Structural variants (SV) were identified from 22Δ10α reads aligned to the reference genome (S288C) and used to identify structural variants (SV) using an SV caller specifically designed for long-read sequences with higher error rates. S288C genome was used for this purpose given its highly-contiguous chromosome-level assembly compared to the more fragmented Σ1278b assembly [41,42]. SV calls were filtered to get high-confidence variants (see methods), resulting in 221 nuclear SVs (S1 Data). The majority of the SVs were found to be related to transposable elements (TEs) and long-terminal repeats (LTRs) (data not shown). Since these structural variants were compared to the S288C reference genome many of these SVs could potentially stem from 22Δ10α parent strain Σ1278b and may not be specific to 22Δ10α.
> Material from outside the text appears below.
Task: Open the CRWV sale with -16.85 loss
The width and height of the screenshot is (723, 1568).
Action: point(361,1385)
We then identified the expected mutations of the 10 amino acid permeases genes, corresponding to loxP deletions, hisG insertions or other insertions (see below). In the case of insertions, reads spanning the expected gene were used to identify the insert using BLAST. All of the expected indels in the ten amino acid permease genes were correctly identified and confirmed (Table 2 and S4 Fig). The indel in GAP1 resulted from an ∼4 kbp deletion replaced by a ∼6 kbp insertion of a Ty1 LTR retrotransposon; ∼6 kbp insertions of Ty1 elements were also found at the start of PUT4 and within the UGA4 loci [38]. CAN1, HIP1, ALP1-LYP1 and DIP5, which were all deleted using the hisG-URA3-neo-hisG cassette [22], were found to have insertions ranging from ∼250 bp to 2.5 kbp left by the hisG cassette replacing the genes. AGP1 and GNP1, which were deleted using the loxP-kanMX-loxP cassette [24], were both found to have 2 kb deletions abrogating the entire locus for each of these genes.
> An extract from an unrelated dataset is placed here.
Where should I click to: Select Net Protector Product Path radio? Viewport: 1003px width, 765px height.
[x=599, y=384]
Genome sequencing also revealed that the mating locus of 22Δ10α was Mata, while this strain has always been assigned with MATα in the literature (see [22]). To determine 22Δ10α mating type, we genotyped the Mat locus by PCR and found that it was indeed Mata, and we found that 22Δ10α mated with AH109 (MATa) but not with Y187 (MATα) (Fig 5). The mating type of 22Δ10α is therefore Mata (note that the “α” of 22Δ10α is not related to its mating type, but its genealogy in the deletion procedure). The genealogy of 22Δ10α started from yeast strains published in 1970 and 1987 that were probably mated to create 22574d [38], the direct progenitor of 22Δ6AA, 22Δ8AA [22] and finally 22Δ10α [24]. It is thus unknown when this mistake occurred and if any of the parental strains were tested for mating type at any time.
(a) Genotyping PCR of 22Δ10α and 23344c strains with oligo pairs that correspond to the Mata (a) or Matα (α) mating type. Expected sizes are Mata: 544 bp and Matα: 404 bp. (b) Mating assay between 23344c and 22Δ10α with Y187 and AH109. Cells were grown overnight in liquid YPDA, mixed and dropped on YDPA plate overnight for mating and streaked on SC medium lacking Uracil (-U), His (-U) and both (-UH). Diploid cells, resulting from mating of cells of different mating types should be both Uracil and His prototroph.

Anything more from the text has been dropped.